EXERCISE OBJECTIVE =>
From the article below about Sarah Hamilton, list the cities where One Of One held industry events this year.

When we think of pioneers in the scene who have guided it to where it is today, obvious candidates like Sampa The Great and Kerser come to mind. Behind the booth however, the silent champions of the industry can often go without their flowers.

A prime example of someone with a largely under-appreciated contribution to hip-hop in Australia, is Sarah Hamilton. She spent nearly the last decade working as the Regional Manager AU/NZ at music company Ditto Music, where she’s helped artists including Kwame, ONEFOUR, and Kaiit. Having worked in digital distribution in Australia since 2008, she’s also worked and lived in London and New York City. Now, Hamilton is based at The Annex, a marketing services business whose domestic roster is comprised of Genesis Owusu, A.Girl, BLESSED, Miiesha, YNG Martyr and more.

In 2017, Sarah co-founded the organisation and charity One Of One alongside Joanna Cameron and Vader Fame. Dedicated to uplifting female and GNC members of the Australian music industry, One Of One host annual breakfasts on March 8th for International Women’s Day. This year, they announced their biggest roll out to date with five industry events held across the month in Brisbane, Darwin, Adelaide, Melbourne and Sydney.

In celebration of Women’s History Month this March, we caught up with Sarah Hamilton to discuss her One Of One journey, some of her favourite local acts, and what she thinks is next for the Australian scene. You can find more about One Of One and read their extensive catalogue of interviews with female and GNC members of the music industry here.

Talk to me about your personal motivations behind co-founding One Of One and the story of its beginnings.

SH: For sure. Basically we wanted to spotlight the amazing women and GNC people that were getting things done in the music industry. It’s always been about storytelling – and giving a platform to people that may not usually have one. There are so many people behind the scenes in the music world that deserve the spotlight from time to time. We host events for women and GNC people in music too, and this year ran events in 5 states. We just want to keep profiling people and giving them platforms to tell their stories. 

What do you hope to achieve in the next five years through One Of One?

SH: So many states and cities would love One Of One events, we just need to build out our team first! We’d love to expand the events so more people can experience them. We also want to keep telling stories via our website and are looking at a podcast potentially too. We also want to do more events and invite men and allies to them, to help bridge some gaps. There’s so much that can be done, and we are so happy to have the community that we do. 

What advice do you have for females or femme-identifying individuals in the early stages of a career in the music industry?

SH: Find your people and your community! There is so much power in community and you will feel supported, and they will help you grow.

With this year’s International Women’s Day theme of ‘Embracing Equity’ in mind, what would you like to see more of in the Australian music scene?

SH: Garcia who was on one of the panels in our Eora/Sydney event made such a great statement: “The grass is greener where you water it.” I think this can be applicable to so many things, but we need to move past tokenism and invest in people and communities that will benefit from it, but that will also be future leaders of our industry. I also think there’s a knowledge gap between experienced people in the industry and those that are starting out. I think mentorship programs are great, but even some more casual mentoring or a way to get these skills and knowledge transferred to others is really important. 

You’ve been a champion of this new wave in Australian hip-hop for years, and your work at Ditto for the last decade has played an integral role in building some of the country’s biggest artists. What do you predict to be next for the scene, and who will lead the pack in this next era?

RECORDED INFORMATION =>
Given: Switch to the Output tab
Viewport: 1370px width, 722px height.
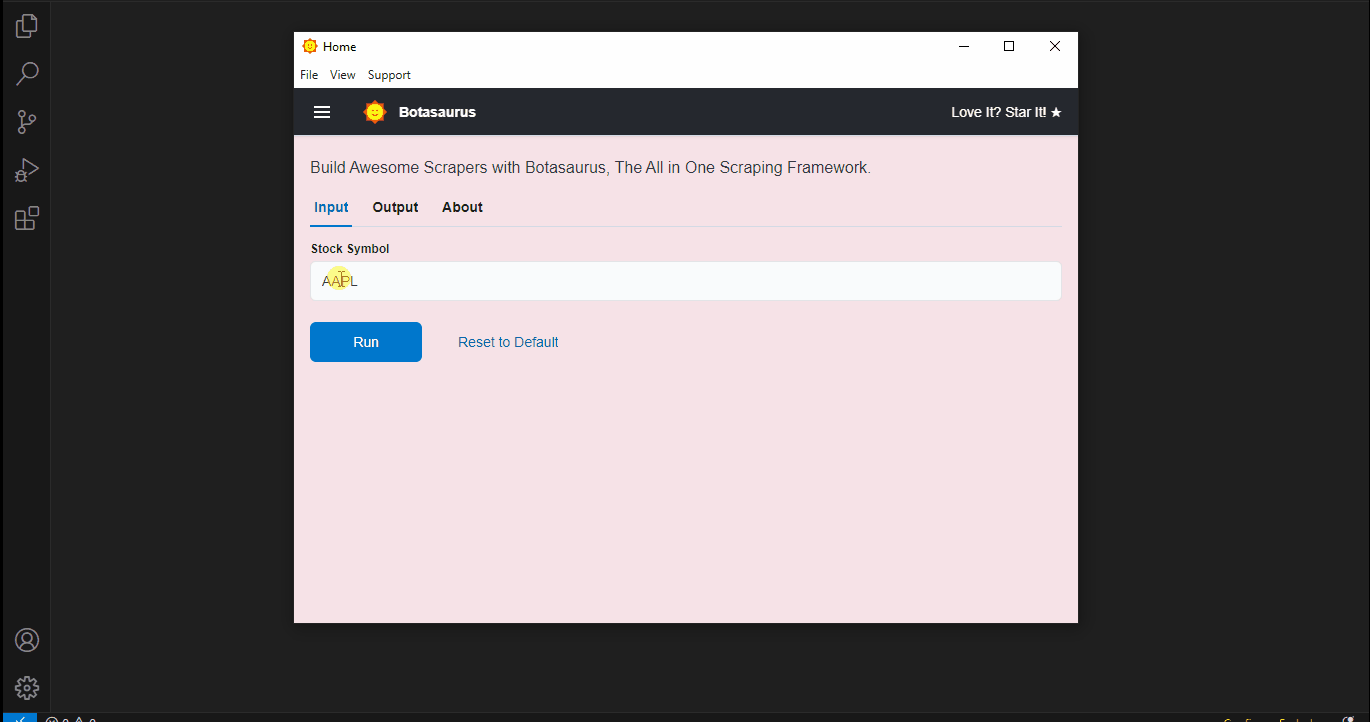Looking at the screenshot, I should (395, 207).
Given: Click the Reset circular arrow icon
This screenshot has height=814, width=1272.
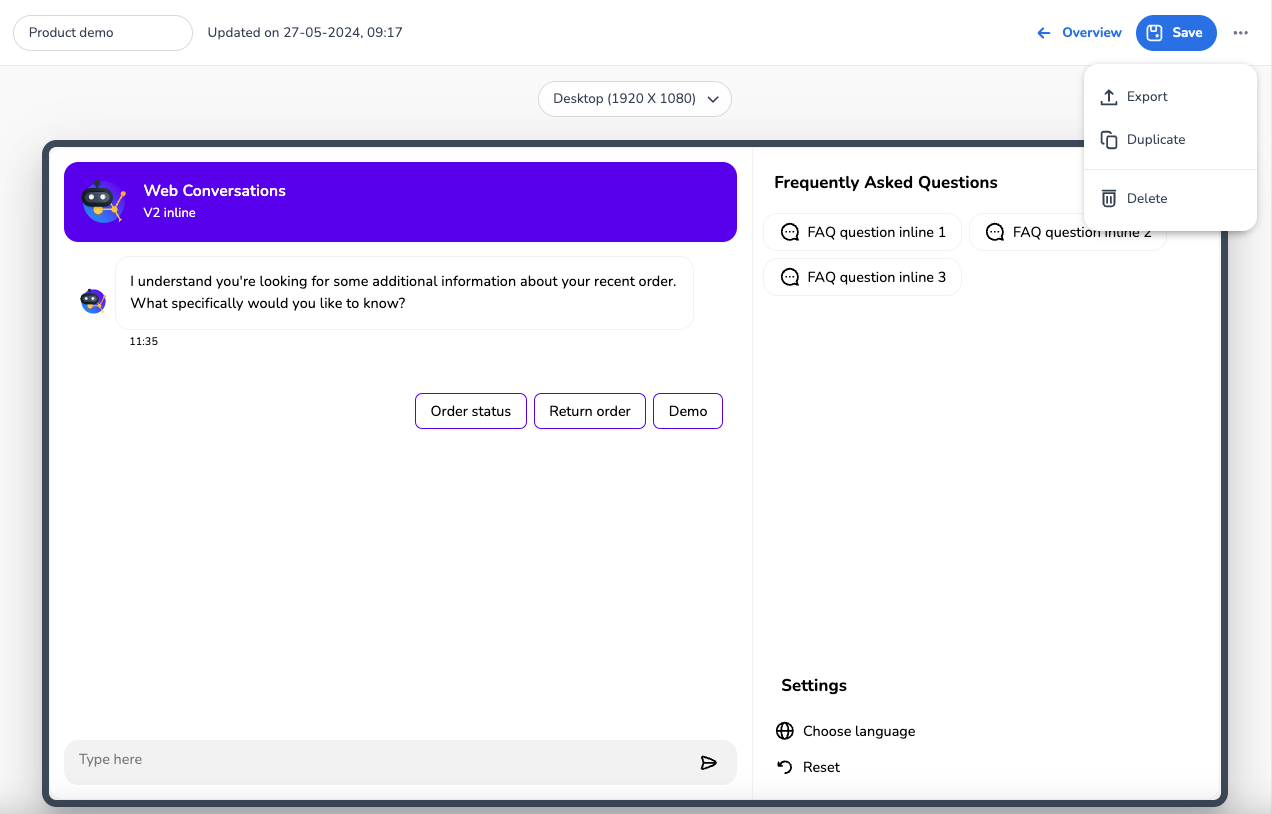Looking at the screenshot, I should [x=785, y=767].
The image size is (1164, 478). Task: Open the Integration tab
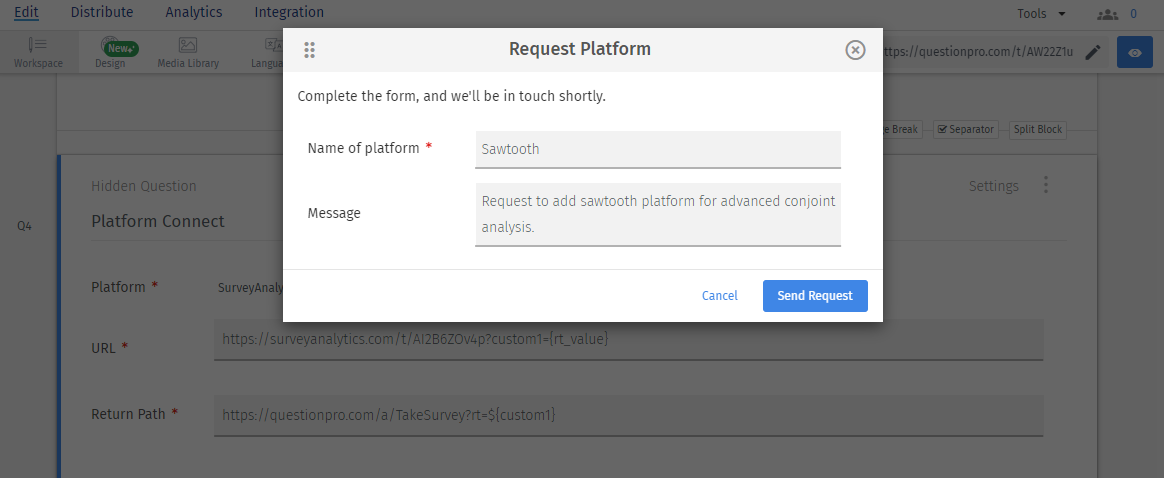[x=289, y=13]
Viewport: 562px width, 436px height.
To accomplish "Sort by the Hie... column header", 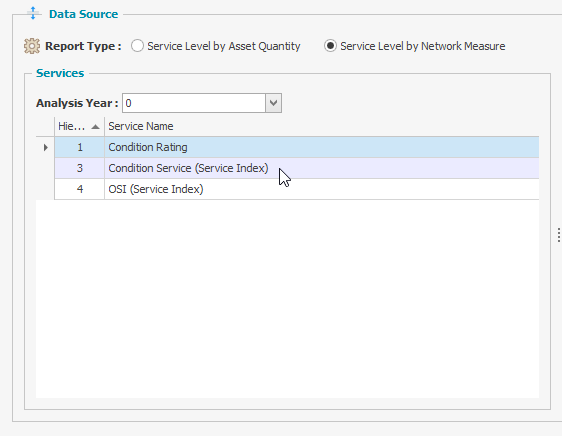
==
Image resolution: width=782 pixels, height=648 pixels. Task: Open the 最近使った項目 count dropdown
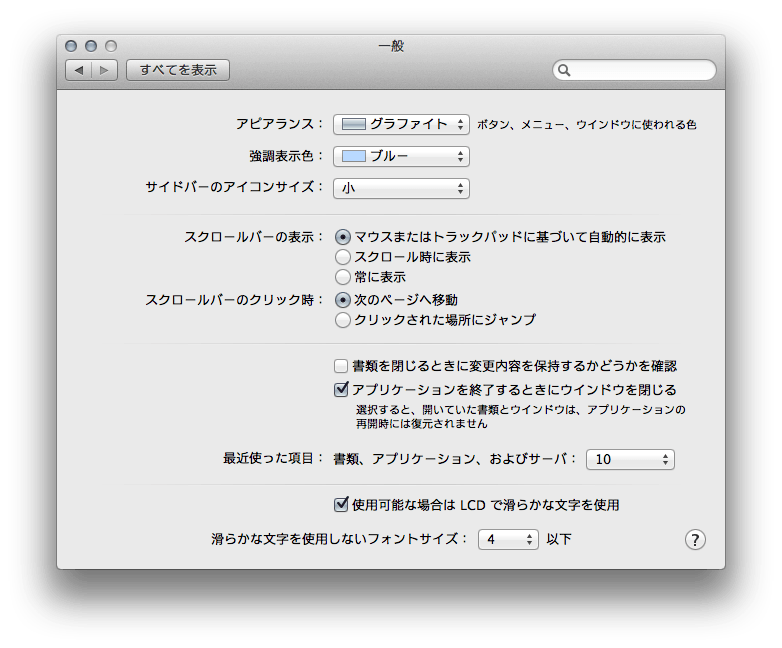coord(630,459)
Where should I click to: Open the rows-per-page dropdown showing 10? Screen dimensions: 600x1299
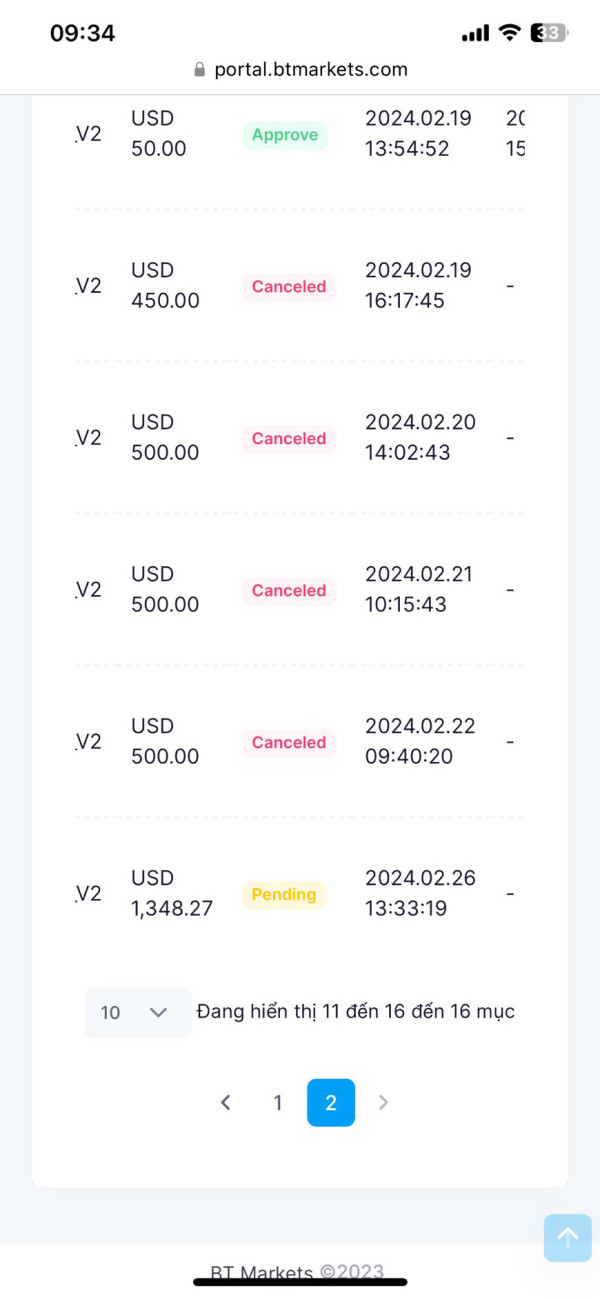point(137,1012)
==
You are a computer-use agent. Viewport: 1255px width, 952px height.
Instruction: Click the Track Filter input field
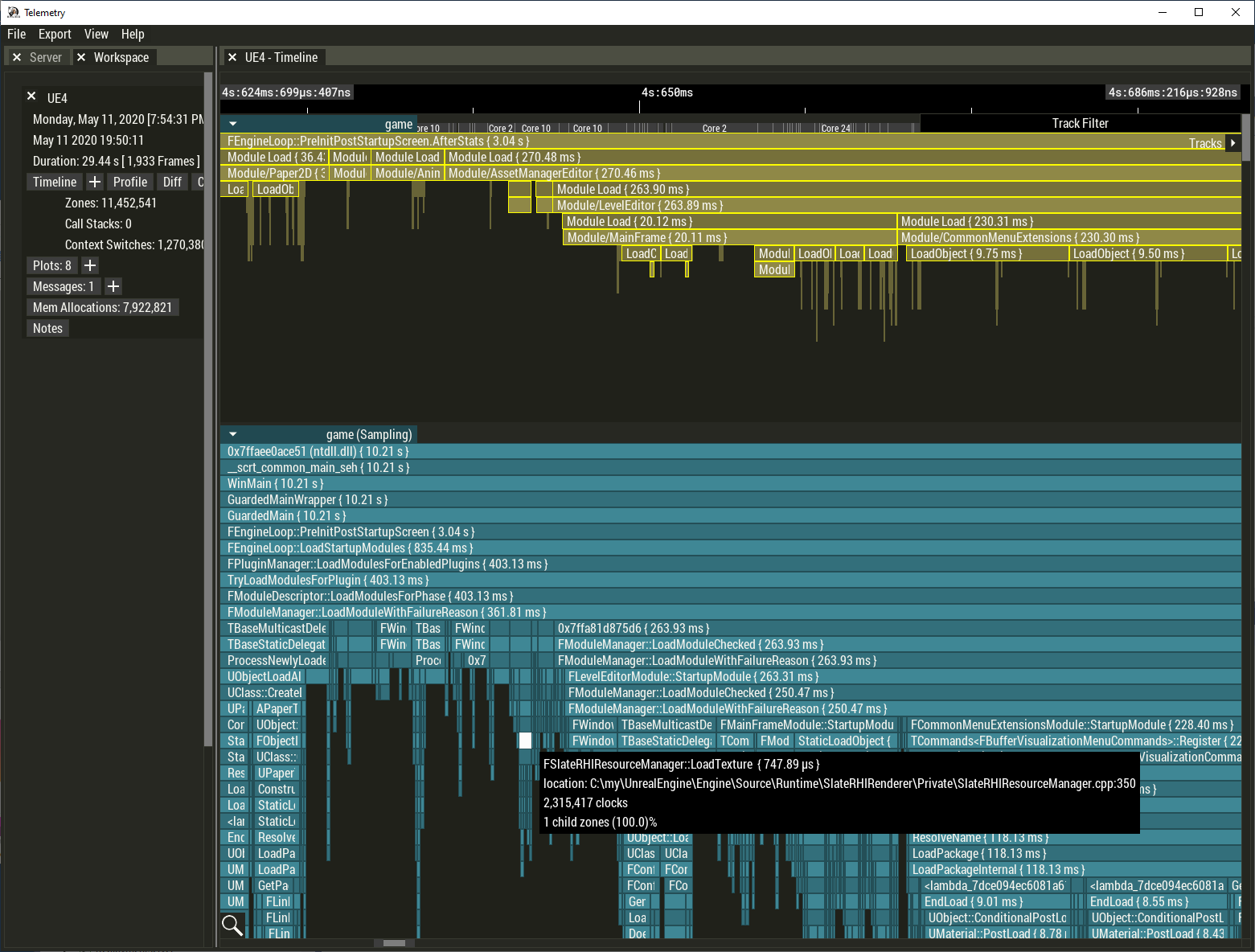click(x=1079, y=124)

ANSWER SECTION =>
Brisbane, Darwin, Adelaide, Melbourne, Sydney